That actually seems like a great weight. I would not worry about that.
@LaraPo - Yes, I agree that the Rapamune could be part of the equation. I still would follow trends, make sure your carb count is reasonable and even consider adding Metformin vs. using a lower dose. These are just a few thoughts.
If your weight is that low, I agree with @rivasp12 about checking with endocrine to r/o other issues.
My thyroid was checked and it’s good. Parathyroid as well. Ovaries seem to be normal. All bio markers are within normal range besides high LDL. Don’t get me wrong: I’m not loosing weight. My weight is the same all my adult life (+/- 5 lb). I’m mostly vegetarian and don’t consume more than 1400 cal/day. I also exercise every day, averaging 9000 steps/day. In addition Rapa mimics starvation and I’ve been on it for 12 years. With all that, it’s difficult to gain weight unless I start eating much more and move much less. I’m not used to eating much though. If I add Metformin, gaining weight would become even harder.

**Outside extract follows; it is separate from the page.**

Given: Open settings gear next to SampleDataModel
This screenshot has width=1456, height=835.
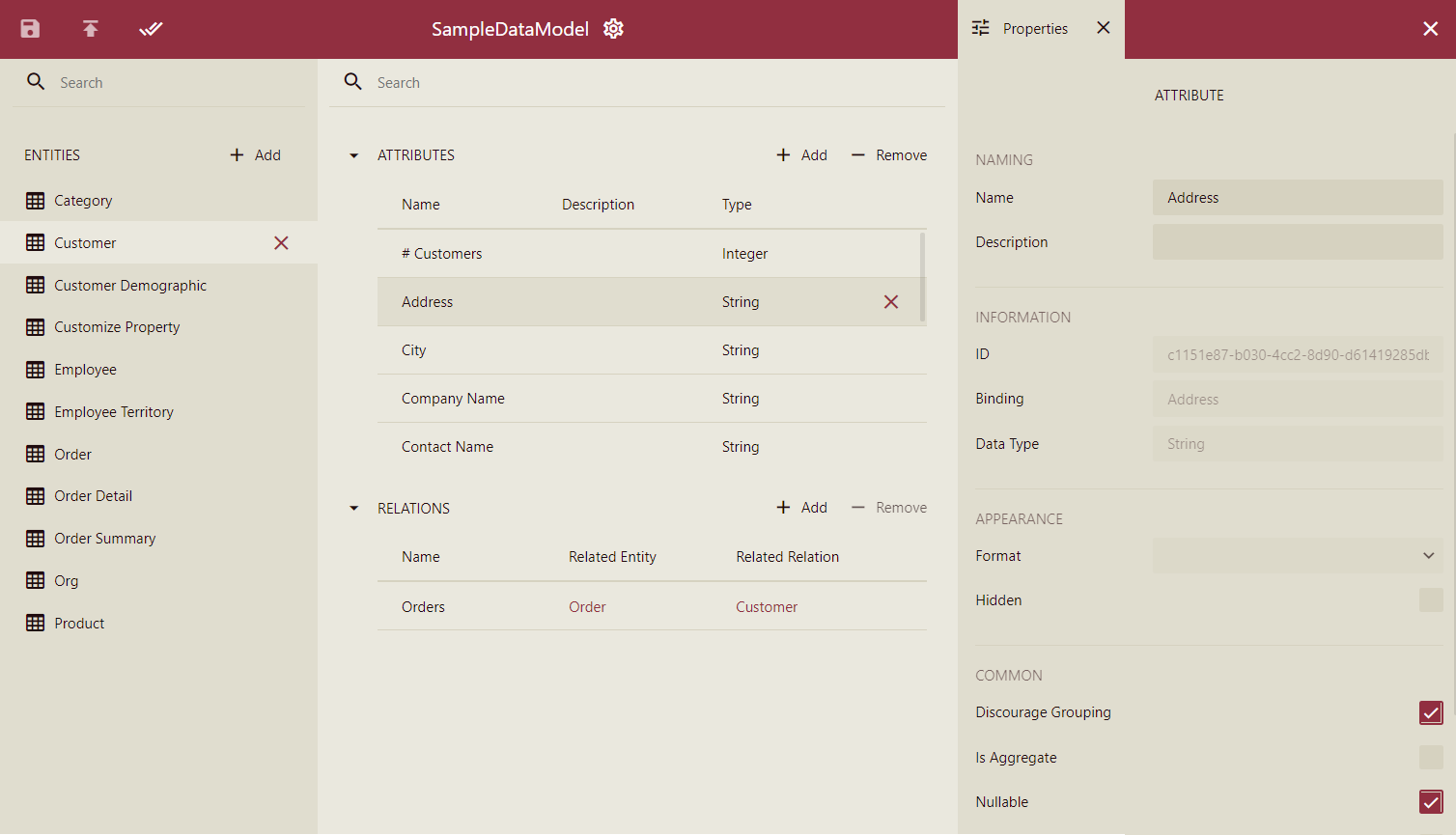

@LaraPo - I really think you are doing a great job! I forgot about the Rapa use for transplant. Weight is tricky with you because multiple factors that can affect your transplant balance. Higher protein can be a little rough on kidneys. Metformin can be compounded in a transdermal form, but with your long use of Rapa, weight not high, insulin controlled and only minimal changes of A1C and LDL, I am not sure big moves would be worth it. Consider a calcium score test vs. CIMT. Otherwise, I think you are way ahead of most.
Compounding transdermal Metformin is a great advice! Will address it with my GP. Thanks a lot!